▶ [Problem statement]: The required result is the number of lines below that hold the word "computer", stated without anything else.

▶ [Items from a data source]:
- - -

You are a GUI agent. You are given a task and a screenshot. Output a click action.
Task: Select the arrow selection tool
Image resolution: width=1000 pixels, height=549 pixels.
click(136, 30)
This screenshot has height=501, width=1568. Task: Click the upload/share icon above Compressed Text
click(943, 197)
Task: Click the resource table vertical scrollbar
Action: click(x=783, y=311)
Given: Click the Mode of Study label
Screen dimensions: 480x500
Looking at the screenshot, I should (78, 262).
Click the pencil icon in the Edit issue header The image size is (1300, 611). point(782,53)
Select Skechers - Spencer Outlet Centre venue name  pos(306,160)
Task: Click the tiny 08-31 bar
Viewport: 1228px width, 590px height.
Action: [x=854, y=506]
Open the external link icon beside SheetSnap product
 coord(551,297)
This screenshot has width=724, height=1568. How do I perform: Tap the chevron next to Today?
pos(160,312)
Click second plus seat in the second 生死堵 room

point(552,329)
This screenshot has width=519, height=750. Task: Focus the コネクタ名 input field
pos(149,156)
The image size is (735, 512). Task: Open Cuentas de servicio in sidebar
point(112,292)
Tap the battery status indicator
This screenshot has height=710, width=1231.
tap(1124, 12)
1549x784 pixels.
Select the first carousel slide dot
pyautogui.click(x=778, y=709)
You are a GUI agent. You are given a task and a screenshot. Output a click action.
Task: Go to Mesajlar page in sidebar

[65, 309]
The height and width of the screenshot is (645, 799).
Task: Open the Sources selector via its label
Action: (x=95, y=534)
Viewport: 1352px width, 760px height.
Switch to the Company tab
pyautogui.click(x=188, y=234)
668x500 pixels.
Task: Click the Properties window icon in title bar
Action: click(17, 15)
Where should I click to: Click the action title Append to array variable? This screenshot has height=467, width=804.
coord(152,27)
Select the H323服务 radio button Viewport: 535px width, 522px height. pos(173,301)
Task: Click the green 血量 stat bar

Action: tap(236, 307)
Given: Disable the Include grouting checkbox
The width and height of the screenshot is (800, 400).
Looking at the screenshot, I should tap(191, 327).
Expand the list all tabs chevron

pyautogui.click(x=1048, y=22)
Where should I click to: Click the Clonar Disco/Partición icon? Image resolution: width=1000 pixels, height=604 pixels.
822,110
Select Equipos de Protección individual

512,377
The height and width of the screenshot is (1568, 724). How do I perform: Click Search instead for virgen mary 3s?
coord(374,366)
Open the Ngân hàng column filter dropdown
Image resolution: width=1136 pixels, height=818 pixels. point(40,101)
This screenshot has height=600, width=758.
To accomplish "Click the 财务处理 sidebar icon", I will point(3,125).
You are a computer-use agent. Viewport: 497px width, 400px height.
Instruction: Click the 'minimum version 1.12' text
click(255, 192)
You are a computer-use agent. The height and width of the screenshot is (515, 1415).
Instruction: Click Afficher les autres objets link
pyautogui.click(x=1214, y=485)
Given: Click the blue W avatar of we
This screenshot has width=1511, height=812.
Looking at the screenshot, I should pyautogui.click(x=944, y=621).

- - -

▶ [Written answer]: 2